Wakil Bupati Purworejo Dion Agasi Setiabudi memimpin langsung rapat koordinasi lintas sektor pada Selasa (8/9/2026). Pertemuan tersebut melibatkan BPS, Bapperida, Disdukcapil, Dinsosdaldukkb, serta jajaran pejabat OPD terkait.
Pemkab menyadari tidak memiliki kewenangan langsung untuk mengubah peringkat desil masyarakat secara sepihak. Meski demikian, pemerintah daerah berperan aktif mengajukan usulan perbaikan data ke pemerintah pusat.
Wakil Bupati Purworejo Dion Agasi Setiabudi menyampaikan tujuan utama dari proses perbaikan ini.
“Pemerintah daerah tidak bisa menetapkan perubahan desil.
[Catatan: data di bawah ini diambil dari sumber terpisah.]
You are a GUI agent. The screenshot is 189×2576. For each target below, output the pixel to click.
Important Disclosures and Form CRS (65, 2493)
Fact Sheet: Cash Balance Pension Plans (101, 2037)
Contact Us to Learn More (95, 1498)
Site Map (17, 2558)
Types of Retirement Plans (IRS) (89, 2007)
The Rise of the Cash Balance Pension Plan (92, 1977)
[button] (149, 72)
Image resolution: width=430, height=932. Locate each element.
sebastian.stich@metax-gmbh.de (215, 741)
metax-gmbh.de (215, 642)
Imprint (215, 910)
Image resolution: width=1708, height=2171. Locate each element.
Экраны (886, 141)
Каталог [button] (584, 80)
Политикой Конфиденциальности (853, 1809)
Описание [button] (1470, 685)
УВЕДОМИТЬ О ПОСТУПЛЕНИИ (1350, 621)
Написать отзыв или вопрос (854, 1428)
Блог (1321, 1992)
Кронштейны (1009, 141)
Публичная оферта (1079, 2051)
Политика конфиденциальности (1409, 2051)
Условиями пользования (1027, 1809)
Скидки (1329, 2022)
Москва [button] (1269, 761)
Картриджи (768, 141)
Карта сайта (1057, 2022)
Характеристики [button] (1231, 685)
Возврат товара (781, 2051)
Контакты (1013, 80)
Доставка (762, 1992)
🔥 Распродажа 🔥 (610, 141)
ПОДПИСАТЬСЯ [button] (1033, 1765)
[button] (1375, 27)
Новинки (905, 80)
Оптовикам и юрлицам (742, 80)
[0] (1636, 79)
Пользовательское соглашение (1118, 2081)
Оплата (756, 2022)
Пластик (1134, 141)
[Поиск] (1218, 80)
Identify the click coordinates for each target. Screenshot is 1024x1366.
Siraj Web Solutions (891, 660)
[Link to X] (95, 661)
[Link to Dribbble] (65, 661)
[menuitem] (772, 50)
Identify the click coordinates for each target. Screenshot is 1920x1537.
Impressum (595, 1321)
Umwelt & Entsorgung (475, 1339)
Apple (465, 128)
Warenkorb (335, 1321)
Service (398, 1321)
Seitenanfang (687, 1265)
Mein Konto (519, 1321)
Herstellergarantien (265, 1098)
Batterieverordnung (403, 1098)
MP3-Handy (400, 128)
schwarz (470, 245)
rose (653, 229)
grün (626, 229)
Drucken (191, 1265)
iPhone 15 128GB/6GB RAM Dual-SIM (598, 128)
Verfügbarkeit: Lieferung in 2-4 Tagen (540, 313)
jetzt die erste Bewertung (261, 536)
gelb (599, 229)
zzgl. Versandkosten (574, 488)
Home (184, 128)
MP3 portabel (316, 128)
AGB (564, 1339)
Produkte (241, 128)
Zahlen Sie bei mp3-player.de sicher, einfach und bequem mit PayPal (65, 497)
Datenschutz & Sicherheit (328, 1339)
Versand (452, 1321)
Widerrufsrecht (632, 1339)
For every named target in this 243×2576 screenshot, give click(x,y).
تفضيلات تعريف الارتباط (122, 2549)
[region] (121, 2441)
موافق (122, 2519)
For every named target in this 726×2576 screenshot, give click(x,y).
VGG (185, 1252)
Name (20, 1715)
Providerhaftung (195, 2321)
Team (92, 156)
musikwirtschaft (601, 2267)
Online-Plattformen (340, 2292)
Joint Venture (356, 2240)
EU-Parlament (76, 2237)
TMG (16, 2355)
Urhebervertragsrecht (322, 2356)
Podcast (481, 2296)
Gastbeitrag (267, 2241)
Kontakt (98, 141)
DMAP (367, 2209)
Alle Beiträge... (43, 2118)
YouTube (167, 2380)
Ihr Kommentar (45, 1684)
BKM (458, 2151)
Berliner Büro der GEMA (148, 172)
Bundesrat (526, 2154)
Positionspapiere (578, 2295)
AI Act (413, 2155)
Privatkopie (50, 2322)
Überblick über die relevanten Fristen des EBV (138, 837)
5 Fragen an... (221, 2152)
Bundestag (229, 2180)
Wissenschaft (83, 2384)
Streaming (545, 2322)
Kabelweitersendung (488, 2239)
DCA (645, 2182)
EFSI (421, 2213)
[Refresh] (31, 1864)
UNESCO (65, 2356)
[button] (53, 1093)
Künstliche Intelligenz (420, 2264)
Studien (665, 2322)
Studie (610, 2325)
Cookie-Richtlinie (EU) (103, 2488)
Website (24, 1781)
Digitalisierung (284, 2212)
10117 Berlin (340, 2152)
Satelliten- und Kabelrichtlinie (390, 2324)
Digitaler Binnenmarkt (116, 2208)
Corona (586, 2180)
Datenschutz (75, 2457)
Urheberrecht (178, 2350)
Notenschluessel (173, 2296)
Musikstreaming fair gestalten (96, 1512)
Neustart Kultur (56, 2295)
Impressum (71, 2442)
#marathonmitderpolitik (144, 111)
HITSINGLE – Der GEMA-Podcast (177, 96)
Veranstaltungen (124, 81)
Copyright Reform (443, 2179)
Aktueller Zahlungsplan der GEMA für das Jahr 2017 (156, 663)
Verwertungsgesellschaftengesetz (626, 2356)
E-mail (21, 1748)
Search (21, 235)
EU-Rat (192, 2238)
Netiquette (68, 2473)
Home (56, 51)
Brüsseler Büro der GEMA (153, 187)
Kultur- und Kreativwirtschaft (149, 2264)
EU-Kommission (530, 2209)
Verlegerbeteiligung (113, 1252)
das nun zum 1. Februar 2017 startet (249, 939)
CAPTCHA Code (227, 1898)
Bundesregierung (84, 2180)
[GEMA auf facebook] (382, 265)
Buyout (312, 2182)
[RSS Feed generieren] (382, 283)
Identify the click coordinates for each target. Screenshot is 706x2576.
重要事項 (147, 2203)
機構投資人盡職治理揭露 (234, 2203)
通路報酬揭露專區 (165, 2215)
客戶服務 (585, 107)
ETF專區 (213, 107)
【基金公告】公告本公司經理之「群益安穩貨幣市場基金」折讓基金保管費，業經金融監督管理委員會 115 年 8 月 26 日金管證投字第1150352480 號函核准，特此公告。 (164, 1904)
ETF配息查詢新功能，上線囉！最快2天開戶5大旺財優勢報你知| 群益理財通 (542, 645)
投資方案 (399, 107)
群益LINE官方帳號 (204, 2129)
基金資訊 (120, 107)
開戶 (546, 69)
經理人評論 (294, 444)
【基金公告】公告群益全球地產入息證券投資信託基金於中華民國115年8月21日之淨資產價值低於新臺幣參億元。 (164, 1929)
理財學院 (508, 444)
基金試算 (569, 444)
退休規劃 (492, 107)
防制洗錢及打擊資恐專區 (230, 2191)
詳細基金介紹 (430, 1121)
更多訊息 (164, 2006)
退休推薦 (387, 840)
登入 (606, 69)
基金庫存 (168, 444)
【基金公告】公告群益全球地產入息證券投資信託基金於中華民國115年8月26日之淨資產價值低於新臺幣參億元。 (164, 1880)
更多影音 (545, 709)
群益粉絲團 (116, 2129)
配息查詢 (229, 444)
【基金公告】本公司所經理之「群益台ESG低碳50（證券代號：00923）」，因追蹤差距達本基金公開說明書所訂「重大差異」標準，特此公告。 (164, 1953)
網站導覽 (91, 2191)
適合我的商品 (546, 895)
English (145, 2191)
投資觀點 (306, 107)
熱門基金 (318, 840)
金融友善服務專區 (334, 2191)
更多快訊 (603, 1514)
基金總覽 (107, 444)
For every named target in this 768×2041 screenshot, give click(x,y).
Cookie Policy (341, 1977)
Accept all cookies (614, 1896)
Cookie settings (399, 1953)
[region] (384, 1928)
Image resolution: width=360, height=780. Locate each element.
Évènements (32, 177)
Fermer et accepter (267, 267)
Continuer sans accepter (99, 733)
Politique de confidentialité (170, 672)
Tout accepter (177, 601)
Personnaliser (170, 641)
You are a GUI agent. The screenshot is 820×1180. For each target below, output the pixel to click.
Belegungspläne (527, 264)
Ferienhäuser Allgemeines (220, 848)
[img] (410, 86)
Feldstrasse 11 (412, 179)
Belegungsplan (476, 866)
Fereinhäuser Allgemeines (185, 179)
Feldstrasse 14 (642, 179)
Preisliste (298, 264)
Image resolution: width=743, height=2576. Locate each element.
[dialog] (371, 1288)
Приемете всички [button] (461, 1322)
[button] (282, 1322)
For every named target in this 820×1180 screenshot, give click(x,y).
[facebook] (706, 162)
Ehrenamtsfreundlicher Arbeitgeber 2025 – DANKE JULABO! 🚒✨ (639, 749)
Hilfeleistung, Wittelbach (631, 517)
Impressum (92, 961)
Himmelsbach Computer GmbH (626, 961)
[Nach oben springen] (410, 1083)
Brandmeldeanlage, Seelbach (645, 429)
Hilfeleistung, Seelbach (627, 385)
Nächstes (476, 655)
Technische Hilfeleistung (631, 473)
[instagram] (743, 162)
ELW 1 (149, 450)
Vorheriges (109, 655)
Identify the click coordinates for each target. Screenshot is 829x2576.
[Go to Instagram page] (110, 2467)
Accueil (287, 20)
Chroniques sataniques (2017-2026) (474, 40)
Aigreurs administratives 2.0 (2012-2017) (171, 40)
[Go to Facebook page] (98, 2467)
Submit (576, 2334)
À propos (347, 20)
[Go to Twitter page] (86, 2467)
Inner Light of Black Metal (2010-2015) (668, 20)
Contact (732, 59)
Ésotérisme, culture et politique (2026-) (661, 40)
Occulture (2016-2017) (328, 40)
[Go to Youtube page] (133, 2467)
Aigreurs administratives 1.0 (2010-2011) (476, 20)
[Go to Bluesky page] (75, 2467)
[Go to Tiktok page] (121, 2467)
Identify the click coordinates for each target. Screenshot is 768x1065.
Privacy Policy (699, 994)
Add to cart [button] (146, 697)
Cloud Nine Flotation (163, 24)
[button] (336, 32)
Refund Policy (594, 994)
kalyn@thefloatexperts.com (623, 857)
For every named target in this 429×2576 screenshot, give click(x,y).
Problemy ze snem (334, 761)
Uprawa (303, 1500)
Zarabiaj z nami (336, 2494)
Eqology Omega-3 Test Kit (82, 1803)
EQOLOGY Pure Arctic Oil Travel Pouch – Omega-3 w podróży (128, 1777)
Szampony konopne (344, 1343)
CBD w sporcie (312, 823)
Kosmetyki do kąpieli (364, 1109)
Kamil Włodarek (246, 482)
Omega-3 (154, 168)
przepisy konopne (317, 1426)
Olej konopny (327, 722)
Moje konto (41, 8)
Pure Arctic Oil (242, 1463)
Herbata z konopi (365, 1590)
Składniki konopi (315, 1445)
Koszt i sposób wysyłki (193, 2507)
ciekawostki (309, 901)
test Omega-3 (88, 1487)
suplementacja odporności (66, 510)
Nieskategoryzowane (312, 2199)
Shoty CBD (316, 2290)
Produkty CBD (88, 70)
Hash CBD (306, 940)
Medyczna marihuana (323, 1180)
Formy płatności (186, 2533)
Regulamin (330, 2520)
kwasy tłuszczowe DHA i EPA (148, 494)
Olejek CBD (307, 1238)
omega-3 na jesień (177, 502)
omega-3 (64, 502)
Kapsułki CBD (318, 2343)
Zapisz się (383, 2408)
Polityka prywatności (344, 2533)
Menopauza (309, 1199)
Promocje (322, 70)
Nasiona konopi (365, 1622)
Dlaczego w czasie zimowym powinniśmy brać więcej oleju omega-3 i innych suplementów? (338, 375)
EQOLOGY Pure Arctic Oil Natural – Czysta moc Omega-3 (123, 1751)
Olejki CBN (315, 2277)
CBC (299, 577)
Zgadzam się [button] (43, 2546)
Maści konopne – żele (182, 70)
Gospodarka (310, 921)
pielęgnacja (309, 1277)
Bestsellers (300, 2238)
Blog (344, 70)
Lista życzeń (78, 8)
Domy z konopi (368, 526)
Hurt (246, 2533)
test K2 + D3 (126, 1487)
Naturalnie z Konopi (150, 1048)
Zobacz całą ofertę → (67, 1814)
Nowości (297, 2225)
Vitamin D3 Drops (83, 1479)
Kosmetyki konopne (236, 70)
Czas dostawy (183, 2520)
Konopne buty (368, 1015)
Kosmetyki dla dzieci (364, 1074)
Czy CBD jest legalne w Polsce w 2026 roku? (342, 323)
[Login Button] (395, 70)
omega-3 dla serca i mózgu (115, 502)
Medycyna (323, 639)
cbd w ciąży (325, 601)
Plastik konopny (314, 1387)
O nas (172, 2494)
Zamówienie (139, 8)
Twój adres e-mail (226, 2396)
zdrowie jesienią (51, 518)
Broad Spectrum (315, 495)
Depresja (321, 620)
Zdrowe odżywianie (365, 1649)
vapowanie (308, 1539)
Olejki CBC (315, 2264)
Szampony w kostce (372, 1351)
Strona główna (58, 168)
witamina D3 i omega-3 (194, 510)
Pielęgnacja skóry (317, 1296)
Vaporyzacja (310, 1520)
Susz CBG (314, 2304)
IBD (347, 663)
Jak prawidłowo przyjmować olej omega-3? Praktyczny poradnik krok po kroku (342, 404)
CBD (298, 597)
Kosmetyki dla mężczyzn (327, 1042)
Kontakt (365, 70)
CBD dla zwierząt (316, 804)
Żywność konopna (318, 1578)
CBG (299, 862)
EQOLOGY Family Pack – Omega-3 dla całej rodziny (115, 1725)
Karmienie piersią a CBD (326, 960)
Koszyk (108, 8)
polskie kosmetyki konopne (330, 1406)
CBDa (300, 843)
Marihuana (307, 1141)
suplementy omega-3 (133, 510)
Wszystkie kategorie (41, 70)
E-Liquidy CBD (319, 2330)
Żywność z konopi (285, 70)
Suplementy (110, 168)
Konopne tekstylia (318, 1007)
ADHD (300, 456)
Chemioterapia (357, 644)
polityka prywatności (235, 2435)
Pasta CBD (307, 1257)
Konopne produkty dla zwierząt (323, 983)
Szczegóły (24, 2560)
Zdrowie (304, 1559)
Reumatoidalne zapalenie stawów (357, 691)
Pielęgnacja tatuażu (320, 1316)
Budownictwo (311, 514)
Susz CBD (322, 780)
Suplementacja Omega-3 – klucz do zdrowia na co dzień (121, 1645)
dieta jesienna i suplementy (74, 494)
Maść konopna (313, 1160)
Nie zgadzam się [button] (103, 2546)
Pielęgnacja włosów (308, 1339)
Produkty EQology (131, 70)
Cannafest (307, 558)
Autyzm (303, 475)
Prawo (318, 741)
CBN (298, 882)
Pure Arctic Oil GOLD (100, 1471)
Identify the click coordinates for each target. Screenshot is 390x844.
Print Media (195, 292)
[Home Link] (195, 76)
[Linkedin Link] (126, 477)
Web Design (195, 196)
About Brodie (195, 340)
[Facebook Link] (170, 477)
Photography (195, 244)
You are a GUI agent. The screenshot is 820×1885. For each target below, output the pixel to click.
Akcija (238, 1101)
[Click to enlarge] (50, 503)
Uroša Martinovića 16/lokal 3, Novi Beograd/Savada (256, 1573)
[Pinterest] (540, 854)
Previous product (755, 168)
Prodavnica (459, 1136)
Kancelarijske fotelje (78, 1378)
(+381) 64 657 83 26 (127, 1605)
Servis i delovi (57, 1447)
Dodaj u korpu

Tetapi kami mencoba memutakhirkan, agar masyarakat yang seharusnya berhak menerima program intervensi kemiskinan, khususnya desil 1 sampai 4, betul-betul mencerminkan kondisi faktual di lapangan,” kata Dion.
Sisir Data Anomali Hingga Tingkat Desa
Pemeringkatan desil menjadi acuan krusial dalam menentukan penerima berbagai program intervensi pemerintah. Program bantuan tersebut mencakup bidang kesehatan, pendidikan, perumahan, hingga jaringan pengaman sosial.
Perbedaan antara data sistem dan kondisi riil warga sempat memicu keluhan di tengah masyarakat. Menanggapi hal itu, Pemkab Purworejo lakukan pemutakhiran data melalui penyisiran indikator yang dinilai anomali.